STORED DATA: Begin
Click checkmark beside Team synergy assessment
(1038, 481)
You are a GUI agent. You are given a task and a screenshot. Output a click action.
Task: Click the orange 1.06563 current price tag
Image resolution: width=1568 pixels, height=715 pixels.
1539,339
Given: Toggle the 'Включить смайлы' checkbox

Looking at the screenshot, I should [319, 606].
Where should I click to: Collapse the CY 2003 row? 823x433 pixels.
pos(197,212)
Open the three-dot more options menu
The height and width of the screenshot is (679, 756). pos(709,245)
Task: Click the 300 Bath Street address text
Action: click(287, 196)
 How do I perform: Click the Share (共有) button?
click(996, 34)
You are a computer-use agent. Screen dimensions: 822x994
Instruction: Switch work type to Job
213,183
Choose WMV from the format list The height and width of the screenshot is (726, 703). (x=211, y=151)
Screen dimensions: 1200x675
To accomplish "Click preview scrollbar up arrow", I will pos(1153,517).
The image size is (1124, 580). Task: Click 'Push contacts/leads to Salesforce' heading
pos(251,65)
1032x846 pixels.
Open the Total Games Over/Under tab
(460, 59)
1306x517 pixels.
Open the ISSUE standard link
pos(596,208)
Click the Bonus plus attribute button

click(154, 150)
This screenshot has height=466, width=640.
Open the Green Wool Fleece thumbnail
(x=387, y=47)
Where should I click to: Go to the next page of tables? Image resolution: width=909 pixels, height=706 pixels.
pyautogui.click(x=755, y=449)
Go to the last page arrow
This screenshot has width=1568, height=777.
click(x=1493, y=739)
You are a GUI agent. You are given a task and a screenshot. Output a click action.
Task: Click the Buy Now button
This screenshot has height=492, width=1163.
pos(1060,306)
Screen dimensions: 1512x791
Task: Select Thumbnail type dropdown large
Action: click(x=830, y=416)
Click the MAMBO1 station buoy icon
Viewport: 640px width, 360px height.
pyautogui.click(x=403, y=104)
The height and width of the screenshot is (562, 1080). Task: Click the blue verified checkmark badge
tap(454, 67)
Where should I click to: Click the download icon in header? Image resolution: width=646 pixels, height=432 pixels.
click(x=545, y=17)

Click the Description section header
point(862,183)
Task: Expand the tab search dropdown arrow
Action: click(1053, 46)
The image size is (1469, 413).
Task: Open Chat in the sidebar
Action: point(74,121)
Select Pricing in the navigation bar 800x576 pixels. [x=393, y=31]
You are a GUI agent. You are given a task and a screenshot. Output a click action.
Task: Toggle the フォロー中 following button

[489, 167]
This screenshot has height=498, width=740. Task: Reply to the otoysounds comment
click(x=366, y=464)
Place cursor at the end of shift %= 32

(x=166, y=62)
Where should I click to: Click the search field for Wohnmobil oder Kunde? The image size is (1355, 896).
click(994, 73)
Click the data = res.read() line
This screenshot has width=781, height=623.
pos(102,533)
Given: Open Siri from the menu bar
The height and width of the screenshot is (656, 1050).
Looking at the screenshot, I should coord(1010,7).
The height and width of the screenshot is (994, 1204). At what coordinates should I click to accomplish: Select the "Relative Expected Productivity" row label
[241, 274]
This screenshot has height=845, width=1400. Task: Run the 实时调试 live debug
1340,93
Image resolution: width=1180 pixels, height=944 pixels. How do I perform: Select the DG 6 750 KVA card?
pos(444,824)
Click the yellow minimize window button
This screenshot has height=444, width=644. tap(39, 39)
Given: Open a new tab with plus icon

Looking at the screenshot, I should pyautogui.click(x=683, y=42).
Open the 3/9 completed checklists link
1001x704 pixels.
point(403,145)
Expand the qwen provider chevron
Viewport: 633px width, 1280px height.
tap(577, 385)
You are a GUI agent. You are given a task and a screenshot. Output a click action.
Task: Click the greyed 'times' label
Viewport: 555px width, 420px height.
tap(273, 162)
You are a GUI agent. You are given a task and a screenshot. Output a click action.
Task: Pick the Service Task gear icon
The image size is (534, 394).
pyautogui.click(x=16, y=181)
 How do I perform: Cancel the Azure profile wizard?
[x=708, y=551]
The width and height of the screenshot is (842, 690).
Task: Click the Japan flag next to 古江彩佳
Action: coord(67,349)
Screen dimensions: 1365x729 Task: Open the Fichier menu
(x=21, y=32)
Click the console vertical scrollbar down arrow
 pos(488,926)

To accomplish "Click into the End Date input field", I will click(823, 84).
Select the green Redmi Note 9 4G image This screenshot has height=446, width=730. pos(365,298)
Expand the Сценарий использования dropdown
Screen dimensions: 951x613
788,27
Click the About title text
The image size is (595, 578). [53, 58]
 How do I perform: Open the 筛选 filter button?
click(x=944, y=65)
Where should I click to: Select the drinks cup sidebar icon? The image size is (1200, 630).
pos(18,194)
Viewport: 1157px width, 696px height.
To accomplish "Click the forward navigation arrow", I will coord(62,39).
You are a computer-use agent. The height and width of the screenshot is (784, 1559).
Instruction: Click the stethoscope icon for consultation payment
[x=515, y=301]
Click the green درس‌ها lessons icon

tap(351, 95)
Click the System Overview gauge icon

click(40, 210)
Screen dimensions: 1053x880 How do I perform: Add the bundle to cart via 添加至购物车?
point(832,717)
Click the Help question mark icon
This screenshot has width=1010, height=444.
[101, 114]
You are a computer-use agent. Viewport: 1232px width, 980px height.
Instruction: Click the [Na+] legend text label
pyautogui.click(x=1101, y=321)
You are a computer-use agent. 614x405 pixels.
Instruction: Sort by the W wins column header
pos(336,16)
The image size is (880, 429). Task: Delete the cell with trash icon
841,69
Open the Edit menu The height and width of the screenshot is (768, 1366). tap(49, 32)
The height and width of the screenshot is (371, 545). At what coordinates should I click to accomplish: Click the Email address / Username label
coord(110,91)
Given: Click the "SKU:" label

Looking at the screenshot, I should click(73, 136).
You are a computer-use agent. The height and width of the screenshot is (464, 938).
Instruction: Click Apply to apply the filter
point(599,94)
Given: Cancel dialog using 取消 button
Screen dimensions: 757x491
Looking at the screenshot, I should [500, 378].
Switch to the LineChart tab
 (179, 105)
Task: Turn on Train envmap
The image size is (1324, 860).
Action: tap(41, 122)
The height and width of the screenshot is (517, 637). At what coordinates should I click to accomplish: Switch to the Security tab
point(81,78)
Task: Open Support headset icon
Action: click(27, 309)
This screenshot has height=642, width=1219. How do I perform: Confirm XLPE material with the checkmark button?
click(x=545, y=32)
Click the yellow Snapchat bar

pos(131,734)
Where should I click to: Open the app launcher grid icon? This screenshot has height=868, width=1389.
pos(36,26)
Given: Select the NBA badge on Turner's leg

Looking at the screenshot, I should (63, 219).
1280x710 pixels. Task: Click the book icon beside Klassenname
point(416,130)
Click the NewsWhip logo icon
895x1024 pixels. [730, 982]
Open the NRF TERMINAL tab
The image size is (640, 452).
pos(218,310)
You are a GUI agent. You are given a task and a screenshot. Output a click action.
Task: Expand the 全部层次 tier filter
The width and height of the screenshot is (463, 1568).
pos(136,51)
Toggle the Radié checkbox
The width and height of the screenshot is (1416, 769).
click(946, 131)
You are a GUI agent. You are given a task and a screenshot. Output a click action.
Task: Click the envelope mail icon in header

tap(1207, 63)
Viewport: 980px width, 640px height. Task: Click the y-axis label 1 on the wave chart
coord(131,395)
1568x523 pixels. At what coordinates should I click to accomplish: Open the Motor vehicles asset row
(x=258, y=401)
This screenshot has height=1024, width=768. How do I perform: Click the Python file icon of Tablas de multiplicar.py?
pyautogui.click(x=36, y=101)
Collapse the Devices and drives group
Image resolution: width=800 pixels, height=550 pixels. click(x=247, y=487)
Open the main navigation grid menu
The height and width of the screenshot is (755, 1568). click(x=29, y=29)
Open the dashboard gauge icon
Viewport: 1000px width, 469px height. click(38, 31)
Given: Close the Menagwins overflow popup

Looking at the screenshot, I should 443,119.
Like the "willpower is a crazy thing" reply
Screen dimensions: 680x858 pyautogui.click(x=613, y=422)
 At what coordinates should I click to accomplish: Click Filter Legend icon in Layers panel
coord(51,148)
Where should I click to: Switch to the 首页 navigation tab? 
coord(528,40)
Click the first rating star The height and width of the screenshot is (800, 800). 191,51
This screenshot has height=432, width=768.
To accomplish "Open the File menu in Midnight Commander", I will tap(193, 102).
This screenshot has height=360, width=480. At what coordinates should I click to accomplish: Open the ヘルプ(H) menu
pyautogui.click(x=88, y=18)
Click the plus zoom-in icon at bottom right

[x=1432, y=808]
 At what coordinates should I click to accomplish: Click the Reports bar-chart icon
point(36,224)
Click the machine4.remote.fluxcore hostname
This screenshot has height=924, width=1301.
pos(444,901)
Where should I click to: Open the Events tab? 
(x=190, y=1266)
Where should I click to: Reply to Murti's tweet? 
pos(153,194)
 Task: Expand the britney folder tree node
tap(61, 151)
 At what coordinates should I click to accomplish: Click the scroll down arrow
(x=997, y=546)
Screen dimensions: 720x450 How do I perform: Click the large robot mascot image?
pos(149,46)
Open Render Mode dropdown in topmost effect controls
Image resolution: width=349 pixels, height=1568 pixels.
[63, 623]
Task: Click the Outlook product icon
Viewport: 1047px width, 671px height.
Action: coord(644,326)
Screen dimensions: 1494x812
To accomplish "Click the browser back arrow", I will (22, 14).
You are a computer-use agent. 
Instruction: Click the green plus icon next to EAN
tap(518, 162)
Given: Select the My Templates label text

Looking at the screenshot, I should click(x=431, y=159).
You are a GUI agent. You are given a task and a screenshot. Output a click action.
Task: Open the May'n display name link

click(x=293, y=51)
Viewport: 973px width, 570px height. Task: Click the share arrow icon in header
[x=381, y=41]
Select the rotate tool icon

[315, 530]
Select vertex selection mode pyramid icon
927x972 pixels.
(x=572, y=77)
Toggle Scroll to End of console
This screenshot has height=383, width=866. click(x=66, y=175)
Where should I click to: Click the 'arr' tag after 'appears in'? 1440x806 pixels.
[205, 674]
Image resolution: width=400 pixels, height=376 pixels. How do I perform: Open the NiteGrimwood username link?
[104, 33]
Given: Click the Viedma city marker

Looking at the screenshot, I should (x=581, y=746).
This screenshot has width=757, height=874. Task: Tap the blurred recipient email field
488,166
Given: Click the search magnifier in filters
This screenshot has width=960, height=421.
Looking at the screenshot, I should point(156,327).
STORED DATA: End
• _EXERCISE GOAL_:
Pick each line holding "computer" out of the entries above and return it.

• _REPLY TO THE TASK_:
You are a computer-use agent. Screen dimensions: 822x994
You are a computer-use agent. The height and width of the screenshot is (784, 1559).
You are a computer-use agent. Viewport: 1232px width, 980px height.
You are a computer-use agent. 614x405 pixels.
You are a computer-use agent. The height and width of the screenshot is (464, 938).
You are a computer-use agent. 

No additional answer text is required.